Text segment.

I didn’t know if they expected words. I wrote a letter many days later. I don’t know if my letter was ever read during meetings or service. I don’t know if there was ever a proper goodbye.

Goodbyes are my weakness

Good bye’s have started. Good bye’s have always been my weakness. In middle of rubble I say goodbye to one of the boys I have become closer to. I make my way back through the rubble, meandering around broken stone and concrete in front of me. Once it was a house, not it is remains knocked down on the street in front of me. My feet crawl through the structure in new ways.

I come back I sit in the court yard. Alone. Staring up at the sky. I try not to let tears roll down. The boys walk past me and stop and glance. They know I am hurting. I see concern in their faces. I smile. Throughout all my clarity in Haiti, I have had sporadic moments of further clarity and vision. I cry. I smile. I have become what to someone is a miracle. To me being there in that moment has also become a miracle.

Dancing in Marigo

We go back to Marigo on a tap-tap to see the girls’ dancing class again. I’m shown around the beach. It’s a developing area. There are some sellers and small canoe sized boats. My feet are burning in the sun. We walk over rocky beaches. I snap a few shots. We drink a grape soda. We go to the dance class. They bring heels and decide to strut like models. They all change shoes and learn how to walk with sass. I sit back and watch, thinking this is just a intermission. It ends up lasting the whole hour. There is no dance practice.

Last time we went to Marigo for dance practice it rained. We stood under a tree with the djeme drum and my camera. The rain got worse and we say no tap-taps coming going back to our town. The girls from the class had changed and arrived back on the street. We all hid in small store. We didn’t get tap-tap back for an hour. It continued to rain. People hopped on the back of the taptap and hopped off without proper stopping. We sat on each other’s laps. We hopped off and took a motorcycle back through the rain to the home. No jackets or umbrellas. I don’ t remember seeing many umbrellas ever. And it rained almost every one to two nights during hurricane season. Sometimes puddles would collect. The drum still lasted and was used again at dance practice.

Exercise 1. According to the Haiti account, what did the group drink before going to the dance class in Marigo?
Exercise 2. Extend the Haiti account by continuing it after its final sentence.

Source records
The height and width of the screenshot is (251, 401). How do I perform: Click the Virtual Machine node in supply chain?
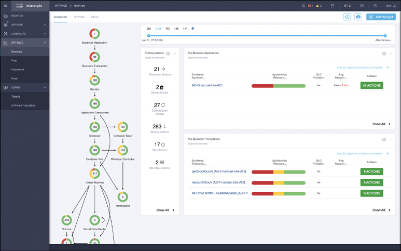click(94, 174)
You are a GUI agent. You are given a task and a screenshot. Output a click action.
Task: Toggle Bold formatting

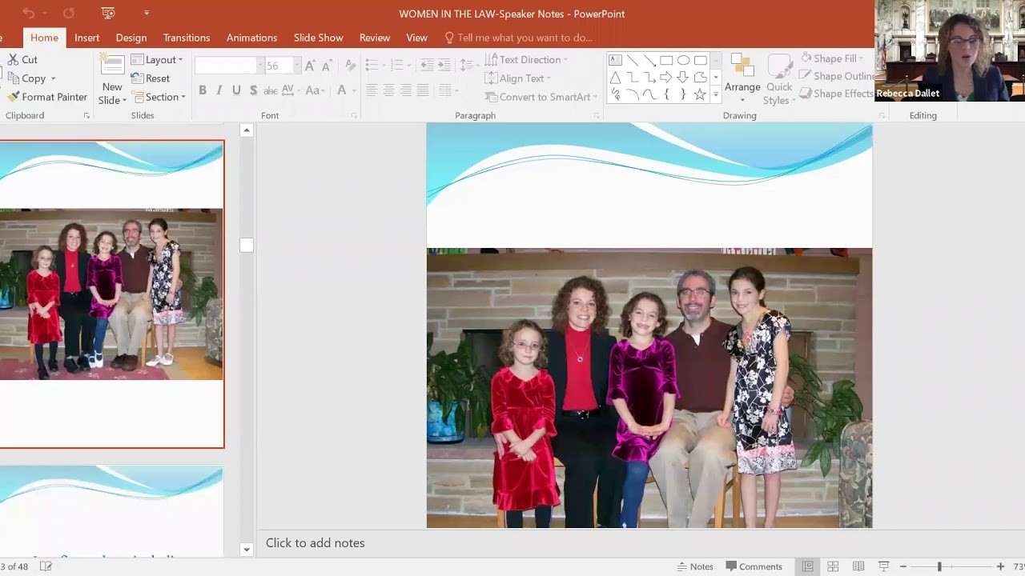[x=203, y=90]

Written answer 1. A grape soda.

Written answer 2.
Die with dignity

In Jacmel there is a Mother Teresa camp. While visiting the PortauPrince Mother Teresa I was told of a sisters home. I finally am able to visit them during visitation hours the following day. We have passed by here before, it is right across from the doctors without borders hospital. We walk up and through to the back. A Indian sister Nun comes up to us. She is happy to see us, I tell her I’m from Texas and originally from Pakistan. She introduces me to the other ladies. They all are nurses and caretakers. They have a room for mentally challenged adults. Another for babies sick or malnourished, where they care for them temporarily. The last is a home for mentally challenged and sick elders who have mainly been abandoned and have nowhere to go. The mood doesn’t ring bells of hospice environment to me.
I continue to talk to her after. She tells me she’s always wanted to go to Pakistan, they have homes there too. She has been serving for fifteen years and has travelled all over to South America, a few other places and now the Caribbean. She speaks many languages.

She speaks about the earthquake. One of their buildings in the front has been destroyed. And so has the home where the sisters live. They want to build something sustainable and study she tells me. They have been there for 20 something years. They are living in a huge tent. She talks about the earthquake. She says how many people died on the street. She says how they dug graves and buried so many. She says at least here they die with dignity, the elders. I am enchanted. She says everyone should at least die with dignity.

I’m not the typical foreign volunteer. I have a feeling she will remember me.